Rechtbank Zeeland-West-Brabant

Datum uitspraak
11 december 2023
Publicatiedatum
1 februari 2024
Zaaknummer
10567280 \ MB VERZ 23-213
Instantie
Rechtbank Zeeland-West-Brabant
Type
Uitspraak
Rechtsgebied
Strafrecht
Procedures
  • Eerste aanleg - enkelvoudig
Vindplaatsen
  • Rechtspraak.nl
AI samenvatting door LexboostAutomatisch gegenereerd

Beroep tegen verkeersboete wegens gebruik van mobiel elektronisch apparaat tijdens het rijden

In deze zaak heeft de kantonrechter van de Rechtbank Zeeland-West-Brabant op 11 december 2023 uitspraak gedaan in een beroep tegen een verkeersboete. De betrokkene had een boete ontvangen voor het vasthouden van een mobiel elektronisch apparaat tijdens het rijden op de Bredaseweg (A58) te Etten-Leur op 8 december 2022. Betrokkene heeft tegen de opgelegde boete beroep ingesteld bij de officier van justitie, die het beroep ongegrond verklaarde. Hierna heeft betrokkene het beroep opnieuw ingesteld bij de kantonrechter.

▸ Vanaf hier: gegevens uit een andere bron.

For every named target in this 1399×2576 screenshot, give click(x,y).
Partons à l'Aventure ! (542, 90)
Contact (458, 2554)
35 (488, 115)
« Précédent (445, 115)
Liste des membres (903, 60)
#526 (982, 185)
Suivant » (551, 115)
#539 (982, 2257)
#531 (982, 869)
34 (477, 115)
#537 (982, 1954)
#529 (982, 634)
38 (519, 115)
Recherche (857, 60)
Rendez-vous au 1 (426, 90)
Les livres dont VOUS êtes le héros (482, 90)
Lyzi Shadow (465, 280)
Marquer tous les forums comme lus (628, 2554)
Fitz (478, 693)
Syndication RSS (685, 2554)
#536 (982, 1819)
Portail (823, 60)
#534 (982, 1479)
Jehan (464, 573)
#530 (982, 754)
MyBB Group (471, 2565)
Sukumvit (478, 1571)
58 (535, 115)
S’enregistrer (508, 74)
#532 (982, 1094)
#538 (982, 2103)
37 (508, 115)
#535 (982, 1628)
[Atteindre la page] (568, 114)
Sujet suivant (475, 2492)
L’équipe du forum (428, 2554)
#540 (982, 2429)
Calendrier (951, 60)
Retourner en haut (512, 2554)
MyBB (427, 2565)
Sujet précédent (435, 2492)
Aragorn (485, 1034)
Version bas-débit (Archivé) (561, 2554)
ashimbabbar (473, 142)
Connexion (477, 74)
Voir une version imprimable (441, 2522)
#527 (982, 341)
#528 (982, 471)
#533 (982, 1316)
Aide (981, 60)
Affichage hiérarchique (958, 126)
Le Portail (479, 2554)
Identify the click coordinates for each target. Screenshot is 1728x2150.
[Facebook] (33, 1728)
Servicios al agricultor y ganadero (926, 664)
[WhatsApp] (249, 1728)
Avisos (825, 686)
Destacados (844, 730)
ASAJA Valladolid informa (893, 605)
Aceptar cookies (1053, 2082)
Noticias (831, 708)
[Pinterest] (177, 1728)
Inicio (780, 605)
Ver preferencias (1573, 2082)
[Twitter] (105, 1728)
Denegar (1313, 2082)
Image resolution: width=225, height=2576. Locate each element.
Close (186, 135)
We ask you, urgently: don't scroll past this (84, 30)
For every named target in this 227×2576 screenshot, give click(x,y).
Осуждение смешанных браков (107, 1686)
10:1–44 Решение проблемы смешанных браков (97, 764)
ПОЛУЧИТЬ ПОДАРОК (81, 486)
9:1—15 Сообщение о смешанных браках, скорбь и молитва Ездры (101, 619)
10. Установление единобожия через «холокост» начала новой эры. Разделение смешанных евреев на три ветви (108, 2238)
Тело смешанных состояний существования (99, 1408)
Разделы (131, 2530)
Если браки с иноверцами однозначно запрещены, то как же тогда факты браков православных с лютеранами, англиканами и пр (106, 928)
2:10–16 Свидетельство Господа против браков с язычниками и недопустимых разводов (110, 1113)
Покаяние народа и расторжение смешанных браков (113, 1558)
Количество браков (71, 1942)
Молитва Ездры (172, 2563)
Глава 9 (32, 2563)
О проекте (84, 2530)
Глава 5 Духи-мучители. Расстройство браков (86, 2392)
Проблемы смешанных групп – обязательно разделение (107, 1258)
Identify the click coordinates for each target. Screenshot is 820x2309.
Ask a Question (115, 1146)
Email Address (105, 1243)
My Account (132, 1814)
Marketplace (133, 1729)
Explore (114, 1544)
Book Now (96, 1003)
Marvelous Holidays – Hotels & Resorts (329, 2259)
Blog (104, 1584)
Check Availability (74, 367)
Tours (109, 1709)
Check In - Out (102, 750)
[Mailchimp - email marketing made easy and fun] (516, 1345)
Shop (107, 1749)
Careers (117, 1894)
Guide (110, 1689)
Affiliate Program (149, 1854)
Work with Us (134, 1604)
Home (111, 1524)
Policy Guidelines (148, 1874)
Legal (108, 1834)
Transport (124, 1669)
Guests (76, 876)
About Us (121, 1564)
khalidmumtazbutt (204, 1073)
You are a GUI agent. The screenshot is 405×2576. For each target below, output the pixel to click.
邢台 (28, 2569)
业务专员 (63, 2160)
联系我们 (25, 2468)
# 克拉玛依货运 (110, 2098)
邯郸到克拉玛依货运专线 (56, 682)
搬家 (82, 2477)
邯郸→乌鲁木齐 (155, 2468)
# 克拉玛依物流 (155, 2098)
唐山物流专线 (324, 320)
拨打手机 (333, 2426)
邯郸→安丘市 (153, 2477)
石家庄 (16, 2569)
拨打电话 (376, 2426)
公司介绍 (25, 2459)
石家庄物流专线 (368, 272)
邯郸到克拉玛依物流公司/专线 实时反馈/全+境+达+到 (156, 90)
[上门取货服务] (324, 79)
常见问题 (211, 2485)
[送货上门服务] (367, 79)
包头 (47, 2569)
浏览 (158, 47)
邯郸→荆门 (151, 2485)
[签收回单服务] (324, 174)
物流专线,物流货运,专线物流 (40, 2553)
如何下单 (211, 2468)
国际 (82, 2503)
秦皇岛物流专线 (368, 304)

Tijdens de zitting heeft betrokkene aangevoerd dat de gedraging niet heeft plaatsgevonden, omdat hij altijd een telefoonhouder gebruikt en dat er geen bewijs is in de vorm van een foto. Betrokkene stelde ook dat zijn partner de bestuurder was ten tijde van de vermeende overtreding. De zittingsvertegenwoordiger, mr. A. de Vreeze, heeft echter betoogd dat de verbalisant voldoende bewijs heeft geleverd voor de gedraging en dat de boete terecht is opgelegd, aangezien er geen mogelijkheid was voor een staandehouding.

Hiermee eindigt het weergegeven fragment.